◆ **WHAT YOU ARE ASKED TO DO**
Skip every picture and copy only the lines from the one containing "[Quick view] (221, 1698)" to the final line of the records below.

◆ **EXERCISE MATERIAL**
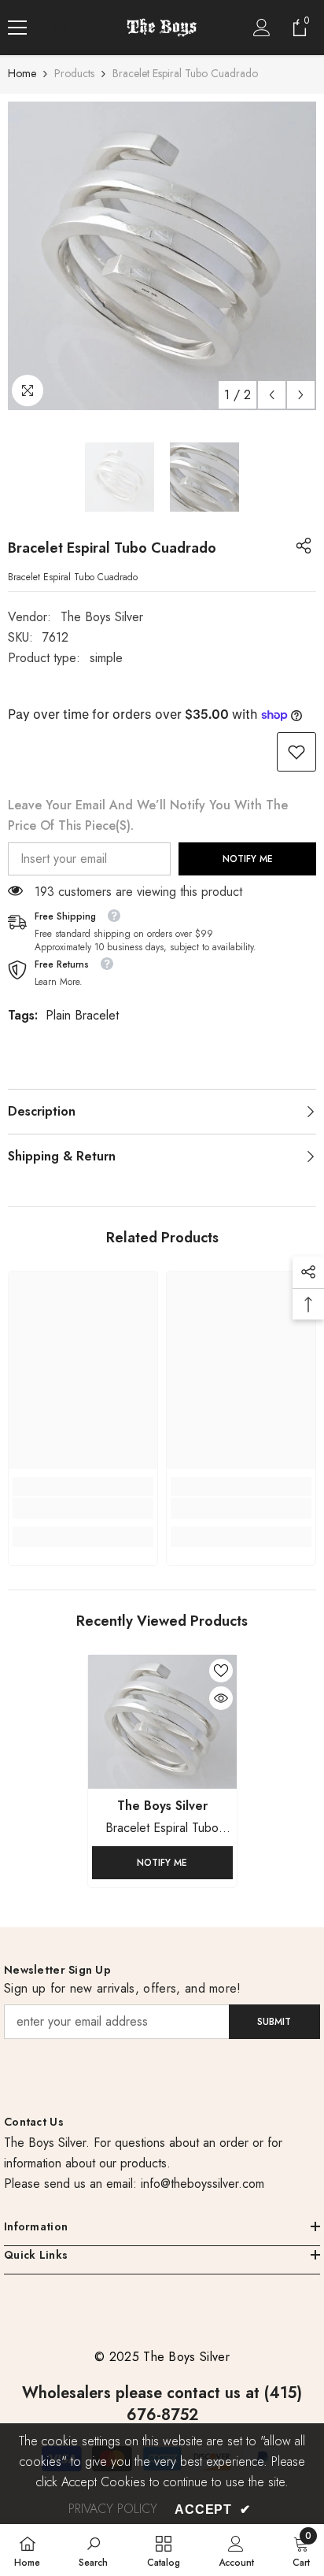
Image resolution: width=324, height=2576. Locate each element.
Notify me (162, 1863)
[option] (162, 256)
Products (74, 73)
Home (22, 73)
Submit (274, 2022)
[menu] (17, 27)
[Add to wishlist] (221, 1670)
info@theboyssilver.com (200, 2183)
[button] (271, 395)
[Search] (62, 28)
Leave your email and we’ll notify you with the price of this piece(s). (148, 815)
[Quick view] (221, 1698)
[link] (296, 752)
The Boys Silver (102, 617)
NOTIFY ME (248, 859)
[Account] (262, 27)
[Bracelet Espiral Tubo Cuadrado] (162, 1722)
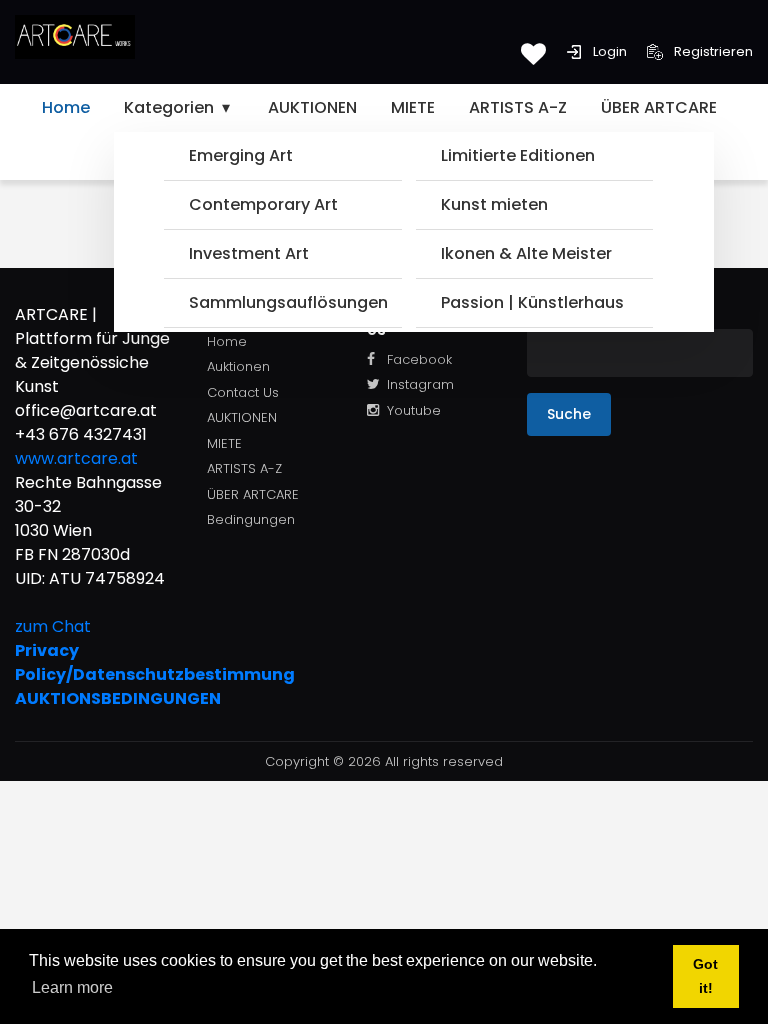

◆ **SOLVED PROBLEM**
[Quick view] (221, 1698)
[link] (296, 752)
The Boys Silver (102, 617)
NOTIFY ME (248, 859)
[Account] (262, 27)
[Bracelet Espiral Tubo Cuadrado] (162, 1722)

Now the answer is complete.